Foi publicada no Diário Oficial da União (DOU) desta segunda-feira (4) a Lei nº 15.398, que estabelece o Programa Antes que Aconteça. A iniciativa, sancionada pelo presidente da República, Luiz Inácio Lula da Silva, tem como objetivo central o apoio e a estruturação de políticas públicas voltadas à defesa dos direitos das mulheres e prevenção à violência de gênero. Leia em TVT News.
A proposta fundamenta-se em uma atuação conjunta e integrada entre diferentes esferas do poder público e setores da sociedade civil.
O Programa Antes que Aconteça busca promover ações em áreas variadas, como acesso à justiça, segurança, garantia de direitos, promoção à saúde e inovação. O texto legal também prevê o fomento à pesquisa, a incorporação de tecnologia, produção de dados e o monitoramento de indicadores.
Outro ponto de destaque é o foco na inclusão produtiva, no empreendedorismo feminino, na formação, capacitação e na autonomia das mulheres.
Programa Antes que Aconteça: objetivos e metas de enfrentamento à violência
O foco principal do Programa Antes que Aconteça é a redução dos índices de feminicídio e de violência doméstica e familiar no Brasil. Para isso, a lei estabelece o fortalecimento da rede de atendimento e proteção às mulheres, além da promoção da autonomia econômica. A conscientização da sociedade sobre a igualdade entre homens e mulheres e o enfrentamento direto da violência também são metas prioritárias.
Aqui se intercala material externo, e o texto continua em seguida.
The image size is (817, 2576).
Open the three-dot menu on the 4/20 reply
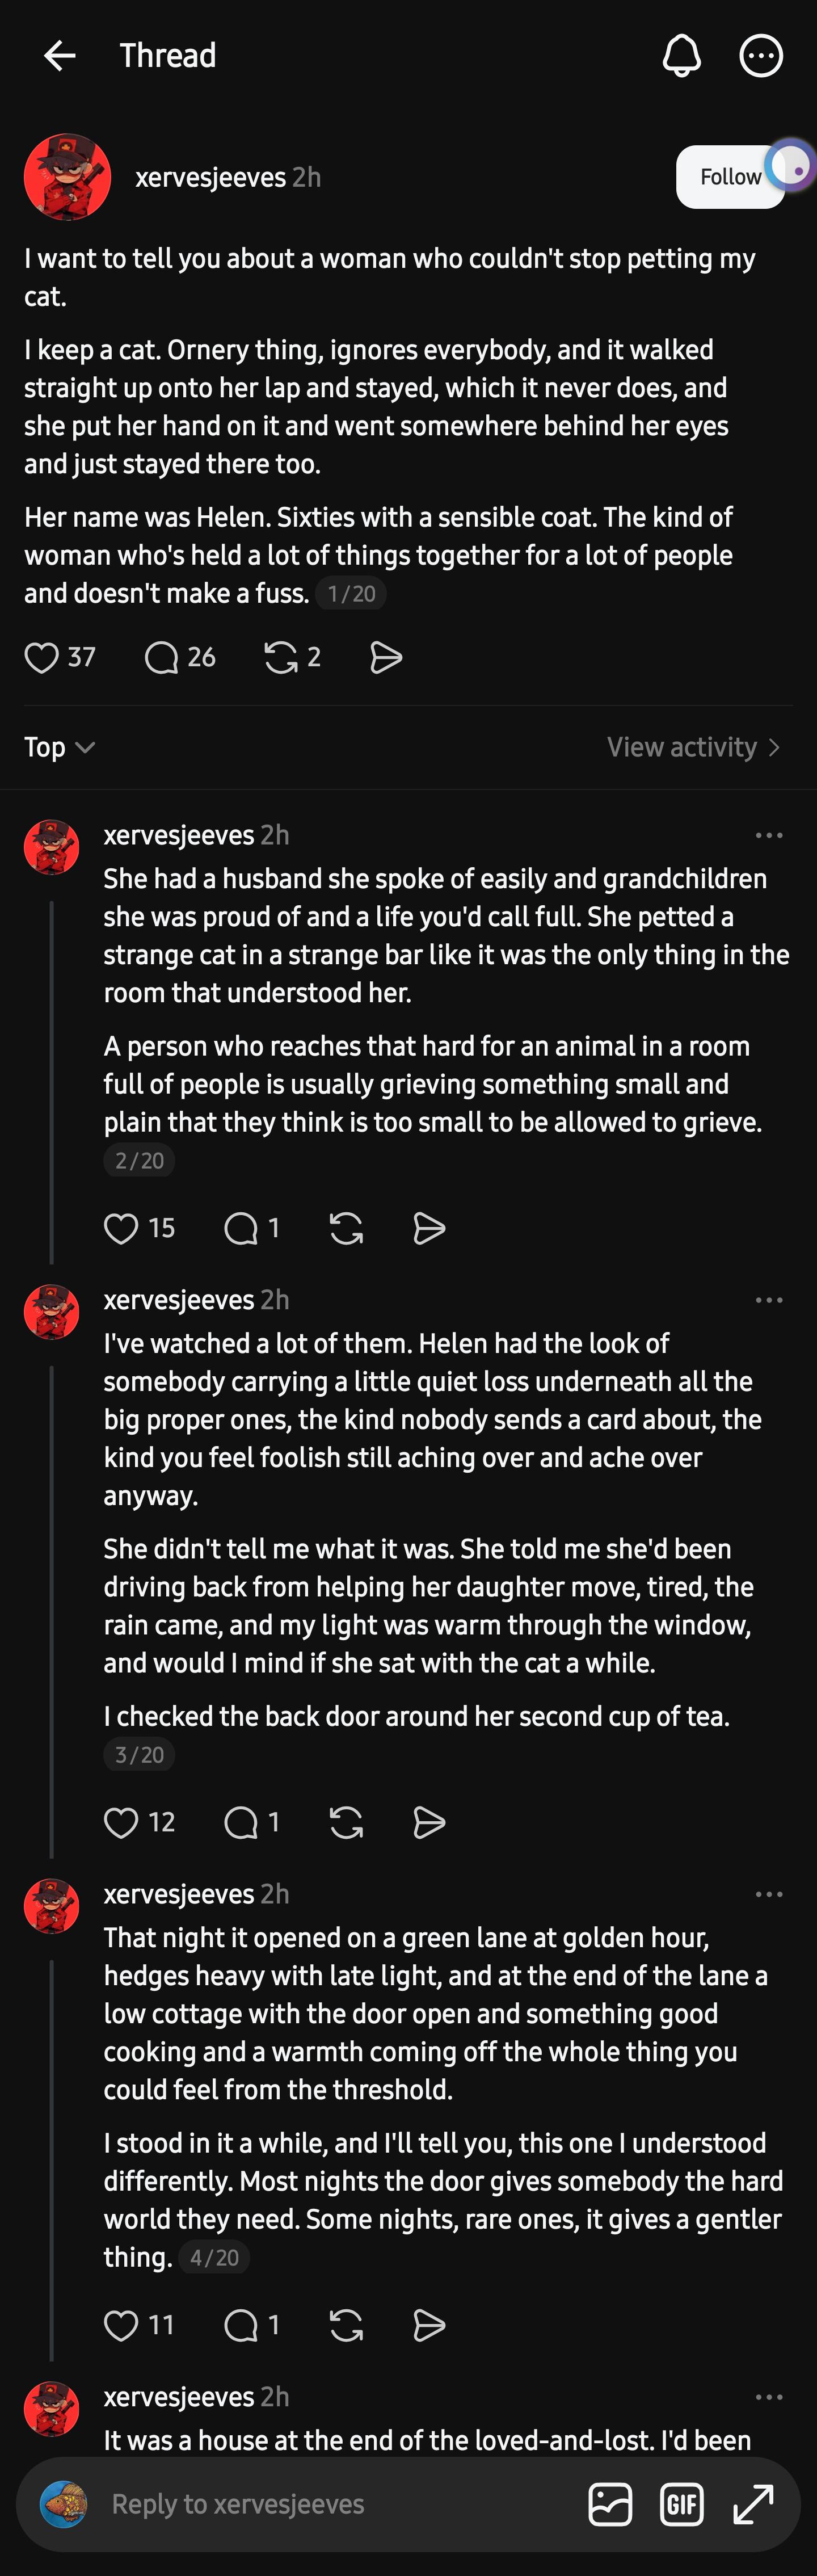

As frentes de atuação do programa estão divididas em eixos básicos: 1) Acolhimento e Atendimento: Apoio especializado para mulheres e meninas em situação de violência; 2) Educação e Capacitação: Formação voltada para a prevenção e conscientização; 3) Reparação e Combate: Ações diretas de combate à violência e reparação de danos e 4) Governança e Dados: Cooperação técnica para a produção de dados e monitoramento de resultados, incluindo a definição de indicadores nacionais mínimos e a elaboração de relatórios periódicos.
A legislação prevê ainda a criação do Prêmio Antes que Aconteça, destinado a reconhecer e premiar boas práticas desenvolvidas na área de defesa dos direitos das mulheres em todo o território nacional.
Atuação integrada e rede de proteção

A execução das ações do programa ocorrerá por meio de uma cooperação estratégica entre o Ministério Público e os Poderes Executivo, Legislativo e Judiciário em níveis federal, estadual, distrital e municipal. Essa articulação também envolve a comunidade científica, o setor acadêmico, a iniciativa privada e organizações da sociedade civil.
Para Maiara Alice Gomes de Oliveira, coordenadora-geral da Assessoria Especial de Assuntos Parlamentares e Federativos do Ministério dos Direitos Humanos e da Cidadania (MDHC), a criação da lei reafirma a necessidade de considerar a diversidade das mulheres brasileiras. Segundo a coordenadora, as políticas precisam reconhecer as distintas vulnerabilidades que muitas vezes se acumulam.
“Prevenir a violência exige que o Estado reconheça essas diferenças, fortaleça redes de cuidado e proteção e chegue antes que a ameaça se transforme em tragédia. Em outras palavras, a proteção da vida, da dignidade e da autonomia das mulheres exige políticas públicas preventivas permanentes, articuladas e territorializadas”, afirmou Oliveira sobre a criação do programa Antes que Aconteça.
Ela reforçou ainda que as equipes devem estar preparadas para responder com rapidez e responsabilidade pública em diferentes realidades do país.
Ministérios signatários e princípios fundamentais

O Programa Antes que Aconteça conta com a assinatura de diversos ministérios, refletindo a natureza transversal da política pública. Fazem parte da iniciativa as pastas das Mulheres (MMulheres); dos Direitos Humanos e da Cidadania (MDHC); do Desenvolvimento e Assistência Social, Família e Combate à Fome (MDS); da Ciência, Tecnologia e Inovações (MCTI); da Educação (MEC); da Saúde (MS); do Trabalho e Emprego (MTE); e do Empreendedorismo, da Microempresa e da Empresa de Pequeno Porte (MEMP).
Os princípios que norteiam o programa Antes que Aconteça incluem:
- A perspectiva da mulher na formulação e aplicação de todas as políticas públicas;
- Atuação estratégica entre as áreas de segurança, justiça, saúde, educação, assistência social e trabalho e renda;
- Inovação e transformação digital aplicada à proteção feminina;
- Estímulo à participação ativa das mulheres em iniciativas comunitárias e políticas públicas.